As of the end of the third quarter of 2023, 89 hedge funds out of the 910 funds tracked by Insider Monkey had stakes in Walt Disney Co (NYSE:DIS). The biggest stakeholder of the media company is Nelson Peltz’s Trian Partners which owns a $2.6 billion stake in Walt Disney Co (NYSE:DIS). Peltz is currently engaged in a proxy battle with Disney and recently said in an interview that Walt Disney Co’s (NYSE:DIS) board oversight is “awful.”
Madison Sustainable Equity Fund made the following comment about The Walt Disney Company (NYSE:DIS) in its Q3 2023 investor letter:
“During the quarter, we sold our positions in Bristol-Myers Squibb and The Walt Disney Company (NYSE:DIS).

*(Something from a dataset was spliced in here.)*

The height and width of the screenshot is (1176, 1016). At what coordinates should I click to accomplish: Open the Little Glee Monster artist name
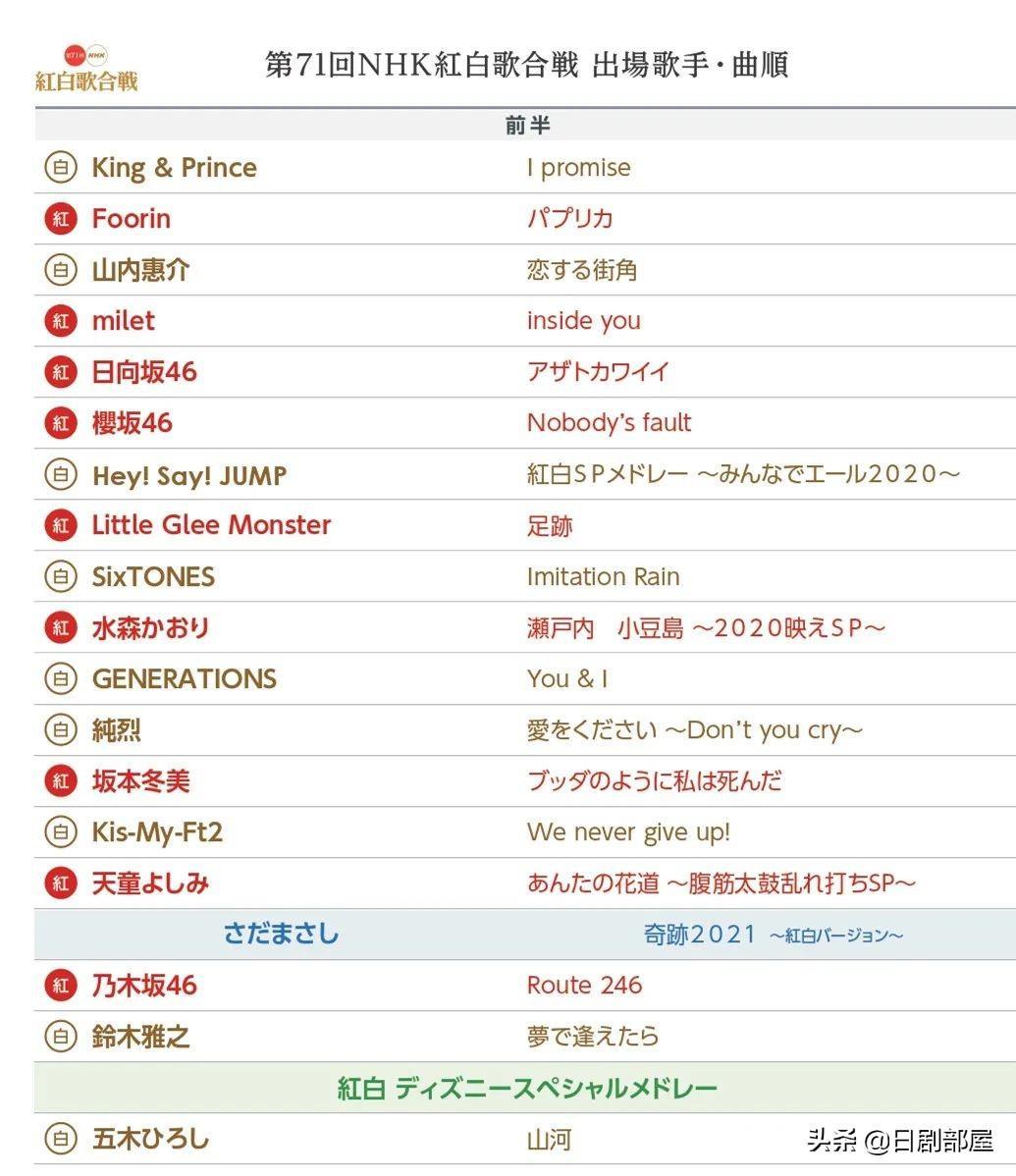tap(211, 525)
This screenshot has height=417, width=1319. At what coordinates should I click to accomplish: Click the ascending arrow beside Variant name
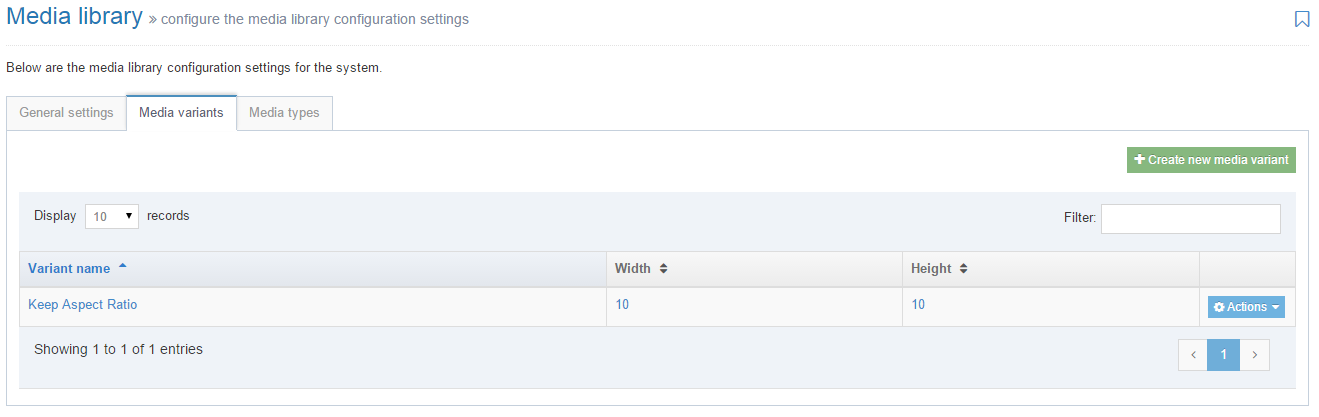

The Walt Disney Company is facing a difficult and uncertain transition in its core media business assets including the ESPN business and other linear media assets. These media assets are cash generative but face secular decline as consumers are cutting their expensive cable subscriptions and moving to alternative streaming options. This has resulted in a decline in operating profits for the media division. The media business has long-term fixed costs related to its sports broadcasting agreement with multiple sports leagues which will further pressure profits during this transition.”